Vincent, entraîneur de foot célibataire et égoïste, découvre qu’il a un neveu autiste Asperger et se retrouve obligé de s’en occuper et de l’héberger chez lui. La découverte de cet adolescent différent va faire basculer toutes ses certitudes…

Le film, cousu de fil blanc, veut bien faire et sensibiliser le grand public au monde de l’autisme. Le problème, c’est qu’il accumule les invraisemblances : ce que Vincent parvient à accomplir avec son neveu en quinze jours (sans jamais l’avoir rencontré au préalable), un assistant social accoutumé à l’univers des autistes mettrait – au minimum – six mois à accomplir.

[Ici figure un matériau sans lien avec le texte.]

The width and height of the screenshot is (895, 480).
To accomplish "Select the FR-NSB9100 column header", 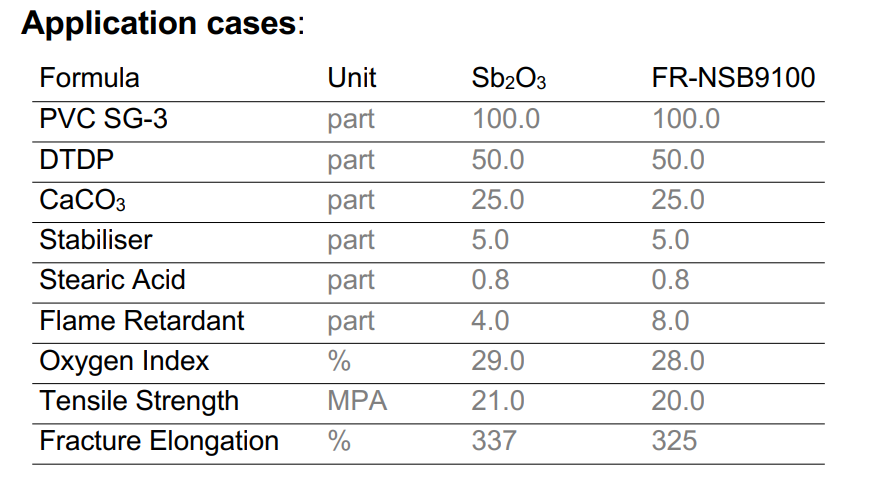I will (733, 79).
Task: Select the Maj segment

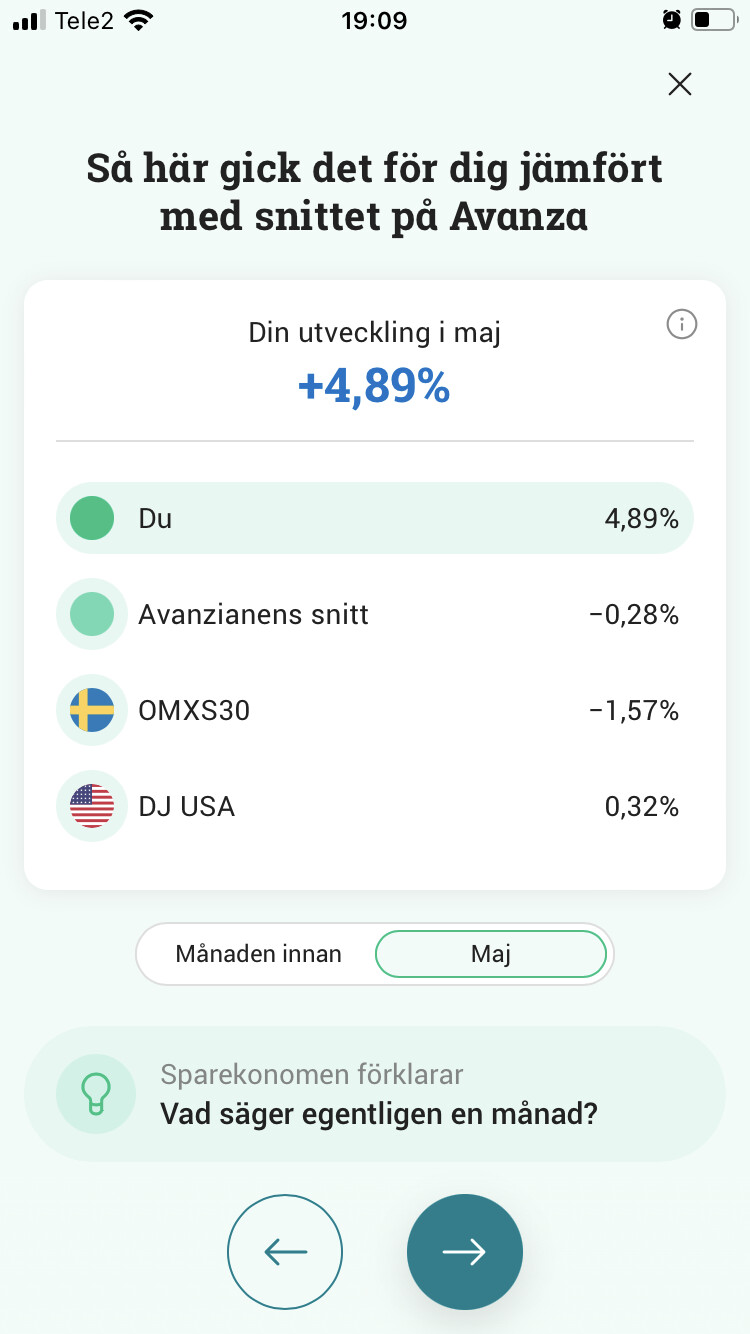Action: coord(491,954)
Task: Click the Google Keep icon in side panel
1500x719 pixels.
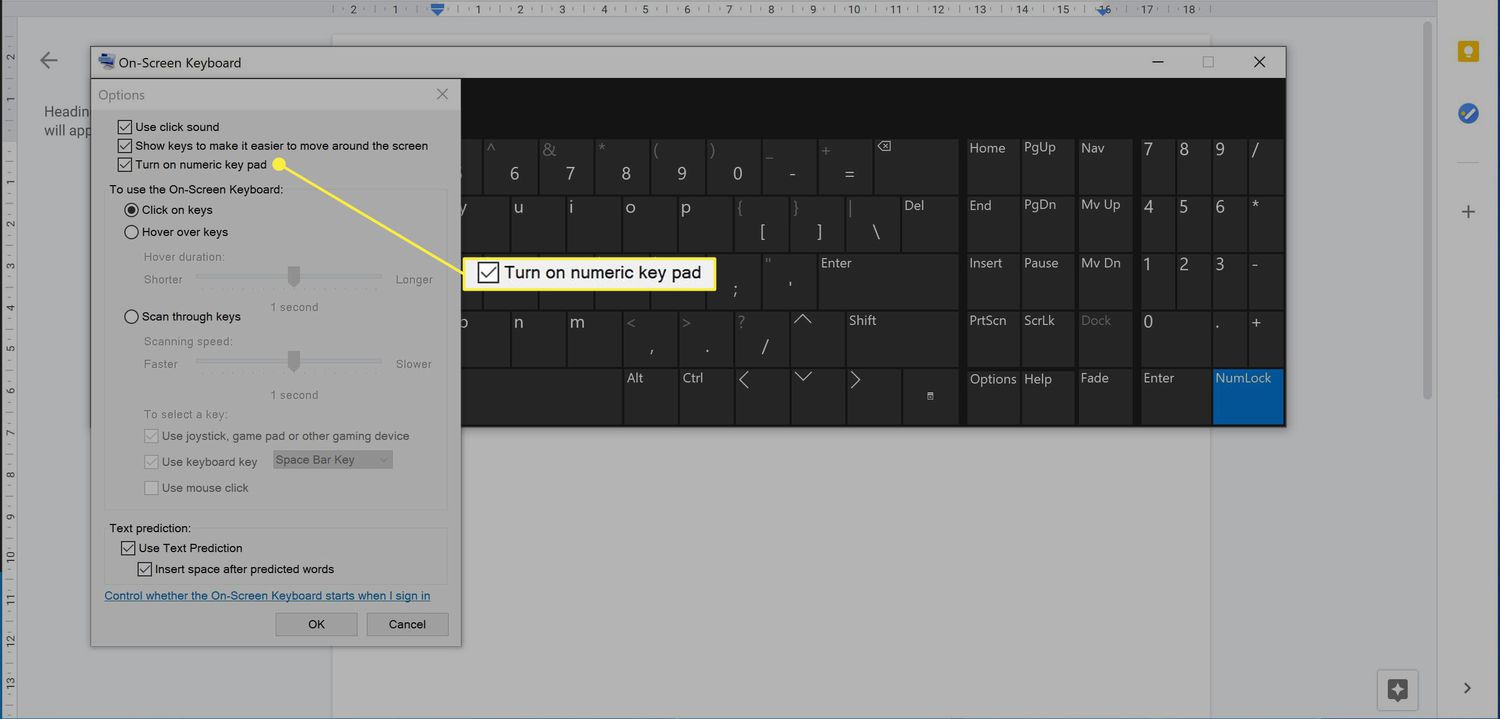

Le film laisse également croire qu’un happy end est possible. Les auteurs du film ont oublié un élément essentiel : l’autisme n’est pas une maladie, c’est un handicap. Et un handicap ne se guérit pas. En édulcorant la problématique, "Mr Je-Sais-Tout" finit par la minimiser dangereusement ; le spectateur lambda sortira de la salle en se disant "Tout compte fait, ce Syndrome d’Asperger, ce n’est pas si grave…" Eh bien si, c’est grave. Et le traiter de la sorte, dans une comédie dramatique aisément diffusable dans un prime time pour TF1, est une démarche faussement bienveillante et authentiquement nocive.